Item-finding records:
┏━━

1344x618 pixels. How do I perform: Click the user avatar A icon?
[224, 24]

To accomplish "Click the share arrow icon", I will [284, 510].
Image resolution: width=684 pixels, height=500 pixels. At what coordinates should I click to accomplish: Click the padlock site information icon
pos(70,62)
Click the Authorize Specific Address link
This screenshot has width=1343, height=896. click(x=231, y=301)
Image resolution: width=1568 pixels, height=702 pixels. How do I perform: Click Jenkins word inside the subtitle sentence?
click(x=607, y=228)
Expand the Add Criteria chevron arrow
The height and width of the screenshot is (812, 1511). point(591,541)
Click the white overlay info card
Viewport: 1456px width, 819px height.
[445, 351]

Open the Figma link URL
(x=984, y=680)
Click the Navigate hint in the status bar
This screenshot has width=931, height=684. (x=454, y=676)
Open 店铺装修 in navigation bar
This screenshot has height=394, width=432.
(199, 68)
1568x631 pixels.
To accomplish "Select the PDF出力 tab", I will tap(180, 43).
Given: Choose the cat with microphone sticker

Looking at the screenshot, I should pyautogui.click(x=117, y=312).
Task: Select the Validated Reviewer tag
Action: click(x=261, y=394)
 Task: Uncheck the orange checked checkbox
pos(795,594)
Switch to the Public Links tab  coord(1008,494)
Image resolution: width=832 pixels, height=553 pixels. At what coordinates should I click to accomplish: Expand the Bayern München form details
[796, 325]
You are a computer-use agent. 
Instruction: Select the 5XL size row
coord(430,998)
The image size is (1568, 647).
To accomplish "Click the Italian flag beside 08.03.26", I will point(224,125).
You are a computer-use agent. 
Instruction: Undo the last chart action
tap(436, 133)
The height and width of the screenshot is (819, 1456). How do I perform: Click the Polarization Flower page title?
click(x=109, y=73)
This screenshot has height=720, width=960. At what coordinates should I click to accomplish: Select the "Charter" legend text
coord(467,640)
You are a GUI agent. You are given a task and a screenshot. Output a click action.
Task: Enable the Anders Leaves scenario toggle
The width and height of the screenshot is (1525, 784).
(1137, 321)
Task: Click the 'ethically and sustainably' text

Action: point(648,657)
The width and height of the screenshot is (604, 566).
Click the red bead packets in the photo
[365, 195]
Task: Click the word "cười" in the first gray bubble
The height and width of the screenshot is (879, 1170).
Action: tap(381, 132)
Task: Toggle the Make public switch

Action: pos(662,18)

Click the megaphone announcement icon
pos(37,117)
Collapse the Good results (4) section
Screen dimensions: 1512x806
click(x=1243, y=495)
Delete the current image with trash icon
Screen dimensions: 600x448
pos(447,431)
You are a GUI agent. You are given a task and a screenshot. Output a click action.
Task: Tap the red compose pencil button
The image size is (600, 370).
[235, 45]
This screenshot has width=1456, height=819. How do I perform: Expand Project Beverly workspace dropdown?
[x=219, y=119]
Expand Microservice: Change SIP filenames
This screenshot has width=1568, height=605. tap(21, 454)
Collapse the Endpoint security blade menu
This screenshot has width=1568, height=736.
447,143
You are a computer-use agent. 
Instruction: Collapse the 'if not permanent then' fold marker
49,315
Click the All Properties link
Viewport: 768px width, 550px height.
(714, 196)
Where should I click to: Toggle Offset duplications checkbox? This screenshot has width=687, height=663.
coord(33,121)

┗━━

Substitute "Directive" for every "Instruction" in the entries above, and give them again with nothing else changed.

1344x618 pixels. How do I perform: Click the user avatar A icon?
[224, 24]

To accomplish "Click the share arrow icon", I will [284, 510].
Image resolution: width=684 pixels, height=500 pixels. At what coordinates should I click to accomplish: Click the padlock site information icon
pos(70,62)
Click the Authorize Specific Address link
This screenshot has width=1343, height=896. click(x=231, y=301)
Image resolution: width=1568 pixels, height=702 pixels. How do I perform: Click Jenkins word inside the subtitle sentence?
click(x=607, y=228)
Expand the Add Criteria chevron arrow
The height and width of the screenshot is (812, 1511). point(591,541)
Click the white overlay info card
Viewport: 1456px width, 819px height.
[445, 351]

Open the Figma link URL
(x=984, y=680)
Click the Navigate hint in the status bar
This screenshot has width=931, height=684. (x=454, y=676)
Open 店铺装修 in navigation bar
This screenshot has height=394, width=432.
(199, 68)
1568x631 pixels.
To accomplish "Select the PDF出力 tab", I will tap(180, 43).
Given: Choose the cat with microphone sticker

Looking at the screenshot, I should pyautogui.click(x=117, y=312).
Task: Select the Validated Reviewer tag
Action: click(x=261, y=394)
 Task: Uncheck the orange checked checkbox
pos(795,594)
Switch to the Public Links tab  coord(1008,494)
Image resolution: width=832 pixels, height=553 pixels. At what coordinates should I click to accomplish: Expand the Bayern München form details
[796, 325]
You are a computer-use agent. 
Directive: Select the 5XL size row
coord(430,998)
The image size is (1568, 647).
To accomplish "Click the Italian flag beside 08.03.26", I will point(224,125).
You are a computer-use agent. 
Directive: Undo the last chart action
tap(436, 133)
The height and width of the screenshot is (819, 1456). How do I perform: Click the Polarization Flower page title?
click(x=109, y=73)
This screenshot has height=720, width=960. At what coordinates should I click to accomplish: Select the "Charter" legend text
coord(467,640)
You are a GUI agent. You are given a task and a screenshot. Output a click action.
Task: Enable the Anders Leaves scenario toggle
The width and height of the screenshot is (1525, 784).
(1137, 321)
Task: Click the 'ethically and sustainably' text

Action: point(648,657)
The width and height of the screenshot is (604, 566).
Click the red bead packets in the photo
[365, 195]
Task: Click the word "cười" in the first gray bubble
The height and width of the screenshot is (879, 1170).
Action: tap(381, 132)
Task: Toggle the Make public switch

Action: pos(662,18)

Click the megaphone announcement icon
pos(37,117)
Collapse the Good results (4) section
Screen dimensions: 1512x806
click(x=1243, y=495)
Delete the current image with trash icon
Screen dimensions: 600x448
pos(447,431)
You are a GUI agent. You are given a task and a screenshot. Output a click action.
Task: Tap the red compose pencil button
The image size is (600, 370).
[235, 45]
This screenshot has width=1456, height=819. How do I perform: Expand Project Beverly workspace dropdown?
[x=219, y=119]
Expand Microservice: Change SIP filenames
This screenshot has width=1568, height=605. tap(21, 454)
Collapse the Endpoint security blade menu
This screenshot has width=1568, height=736.
447,143
You are a computer-use agent. 
Directive: Collapse the 'if not permanent then' fold marker
49,315
Click the All Properties link
Viewport: 768px width, 550px height.
(714, 196)
Where should I click to: Toggle Offset duplications checkbox? This screenshot has width=687, height=663.
coord(33,121)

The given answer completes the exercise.